DOKUMEN SUMBER:
━━━━
Dengan adanya Pandemi Covid-19 seharusnya membuka mata kita lebar-lebar, bahwa kita hidup di dunia ini tidaklah sendiri, melainkan bermasyarakat. Baik yang kita kenal atau sekalipun kita tidak mengenalinya. Di tahun 2022 kita haruslah lebih peka dan sadar untuk membantu saudara-saudara kita dan itu tidak mengenal suku, budaya, agama, tapi semua itu karena rasa kemanusiaan. Sebab jikalau kita tidak memiliki kesadaran bagi perubahan sosial, tentu kita akan termasuk makhluk sosial yang amat sangat berdosa, memiliki kemampuan berfikir dan bertindak, tapi hanya terdiam dan tak tergerak hatinya.
Mengasah skill
Setelah bertambahnya tahun menjadi 2022 berarti kita akan semakin dekat dengan tahun di mana akan munculnya generasi emas, munculnya generasi produktif pada masyarakat yang sebagian kita tau dengan dinamakannya Bonus Demografi. Bonus demografi adalah suatu kondisi dimana populasi masyarakat akan didominasi oleh individu-individu dengan usia produktif. Usia produktif yang dimaksud adalah rentang usia 15 hingga 64 tahun.
Munculnya generasi emas ataupun generasi berkemajuan tentu kita harus ikut andil. Namun, yang penulis ingin sampaikan adalah kita harus mempersiapkan itu semua mulai dari mengasah skill kita baik soft skill maupun hardskill karena ditahun yang produktif tersebut jikalau kita tidak memiliki kemampuan yang bisa kita tawarkan tentu kita akan tertinggal dan tantangan seperti mendapatkan pekerjaan tidak menutup kemungkinan akan semakin sulit jika tak memiliki daya tawar.
Maka dari itu mari bersama-sama kita menyiapkan diri untuk menyambut masa di mana kita harus berkompetisi untuk menjadi manusia yang produktif dan memiliki kemampuan untuk nantinya dirasakan oleh masyarakat.
Jangan fokus pada kelemahan
Pada masa pandemi Covid-19 seperti saat ini tak sedikit di luar sana yang menyerah dalam melewati ujian ini, sebab mereka berfikir bahwa tak sanggup lagi menjalani ini semua, ini sangat berat. Rasa lelah tentu manusiawi karena itu adalah fitrah manusia. Namun, jika kita belum mencoba lantas kenapa kita bisa mengatakan bahwa kita tidak sanggup? Bukankah kita harus berikhtiar terlebih dahulu sebelum bertawakal?
━━━━
BAHAN YANG DIBERIKAN:
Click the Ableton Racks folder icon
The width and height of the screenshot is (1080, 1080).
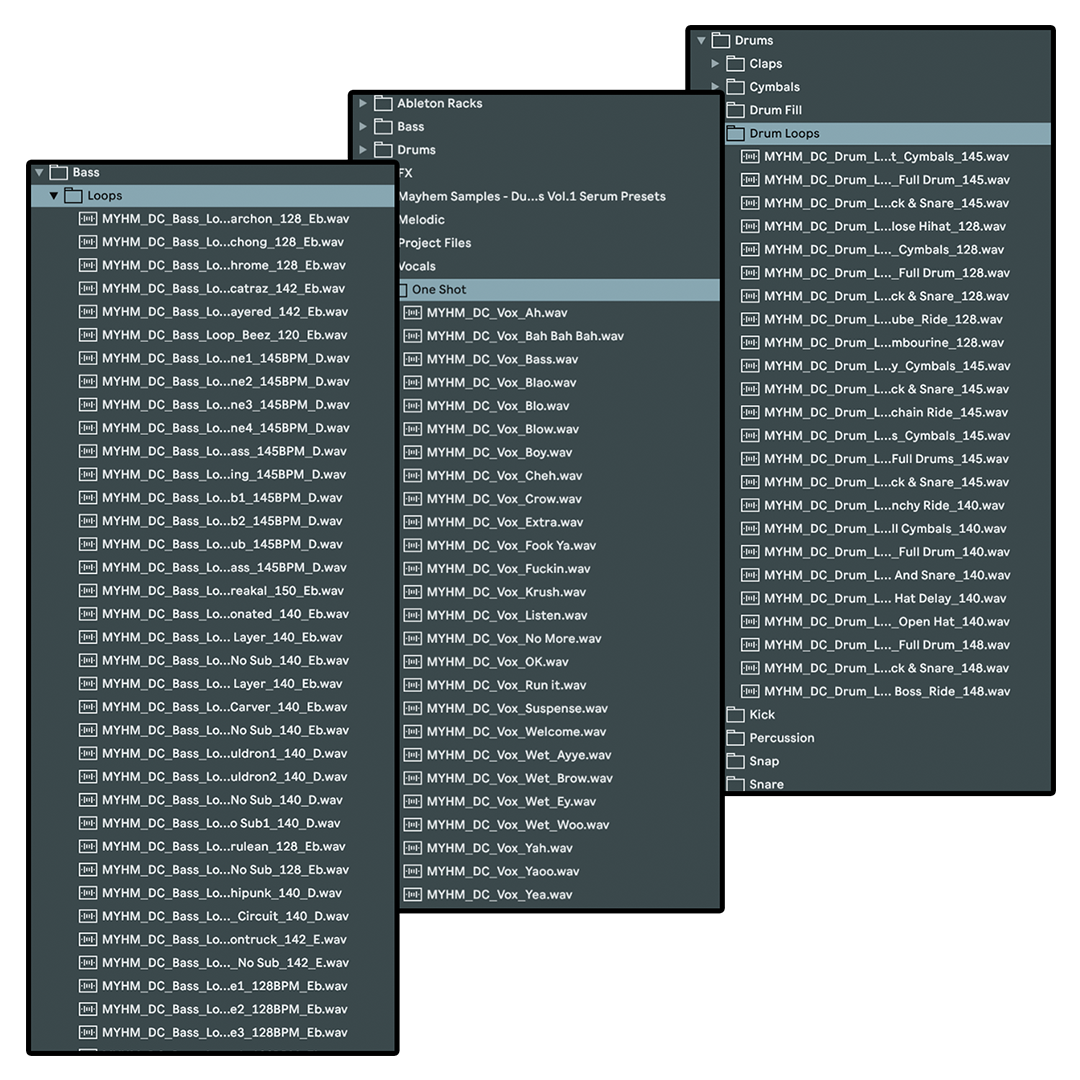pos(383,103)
━━━━
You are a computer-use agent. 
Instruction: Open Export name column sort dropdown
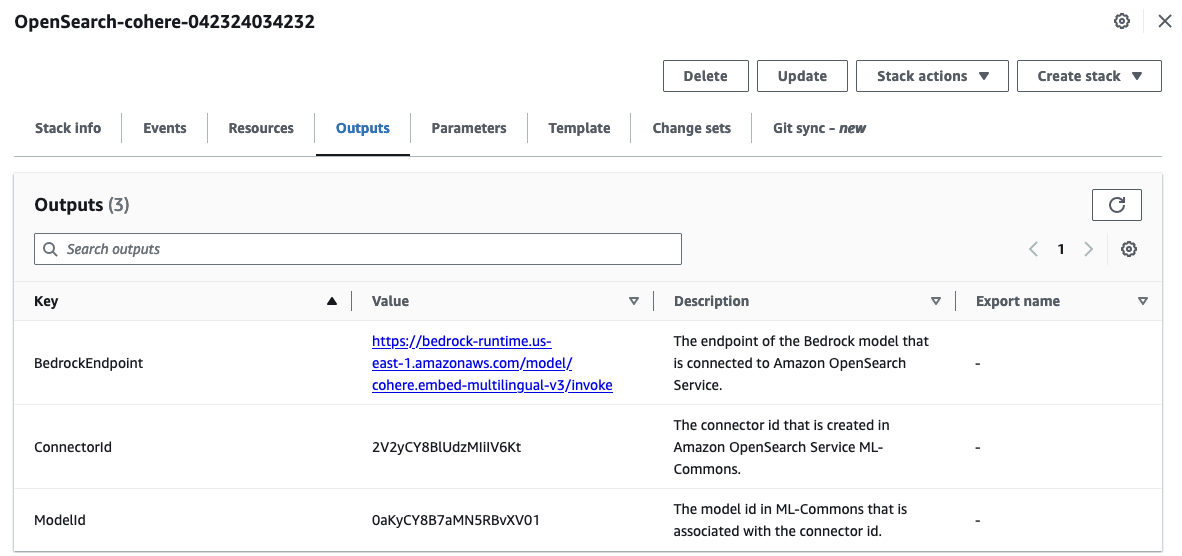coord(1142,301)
━━━━
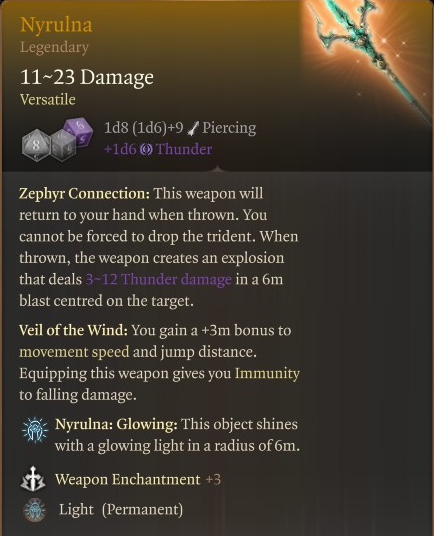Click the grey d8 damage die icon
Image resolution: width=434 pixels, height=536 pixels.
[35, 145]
━━━━
INSTRUKSI TUGAS: Menurut dokumen sumber, berapa rentang usia yang dimaksud dengan usia produktif?

JAWABAN ANDA: 15 hingga 64 tahun.